6. Experiment With Cold
If you’re still struggling at night, you can give your body a nudge with a cold blast. Try getting up and splashing cold water on your face and wrists, stepping outside or placing a cold washcloth or icepack on your chest for at least 30 seconds. This can stimulate the vagus nerve, calm the sympathetic nervous system and activate the parasympathetic nervous system.
7. Recognize Your Anxiety
Simply identifying what’s happening and why can help. This gives the brain permission to recognize that there is no immediate threat like a bear, and so it doesn’t need to flood the system with chemicals that can help you outrun a threat. Some find that thanking their brain for looking out for them and putting some space between their anxious thoughts and their reality helps, too. “I noticed I am feeling anxious about _______ and that’s keeping me from falling asleep right now. Thanks for looking out for me, brain, but I am safe at this moment.”

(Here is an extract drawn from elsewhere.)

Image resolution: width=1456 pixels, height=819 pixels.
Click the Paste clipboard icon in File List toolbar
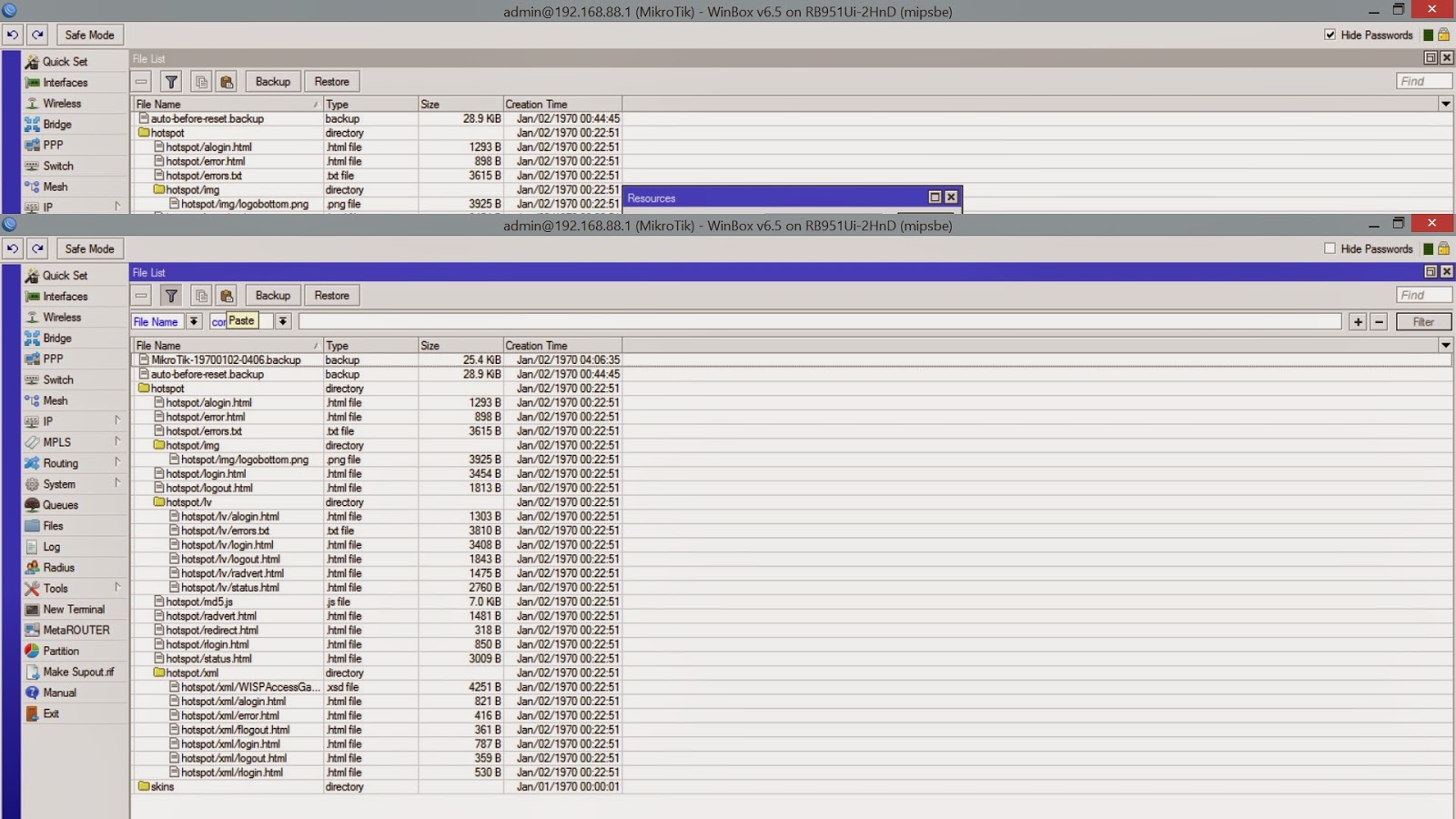(226, 295)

8. Try Focused Calming Practices
Letting your brain know it is safe is typically important in overcoming the anxiety that is disrupting sleep and moving you out of the state of an activated sympathetic nervous system. Meditation, cuddling with a safe person (which will also release oxytocin which is even more relaxing!), box breathing, grounding exercises, using a weighted blanket, and massage are just some simple ideas that may help.
9. Get Distracted
Though the least reliable and it can easily backfire, sometimes a distraction allows the brain to let go of anxiety and let the sleep readiness chemicals flow. Some options are reading (nothing too exciting), listening to a calming podcast or audiobook, solving a math problem, giving yourself a quiet and simple challenge (such as name an animal starting with each letter of the alphabet), etc. For some, screen-based activities may be helpful, such as watching an old familiar show, but keep in mind that the blue light from screens can stimulate wakefulness chemicals and make restorative sleep even more difficult.
10. Speak to Your Doctor
There may be supplements or other treatments to support your sleep when anxiety strikes. Magnesium, melatonin, GABA, CBD, lemon balm and others may be recommended. It is also possible there is something more serious and more involved intervention may be necessary. Either way, you need sleep to feel better.
If sleep is elusive because of anxiety, know you’re not alone. There are a lot of us out there who have been or currently are very tired thanks to the anxiety-sleep deprivation loop. It can change and you deserve a calm and restful night’s sleep.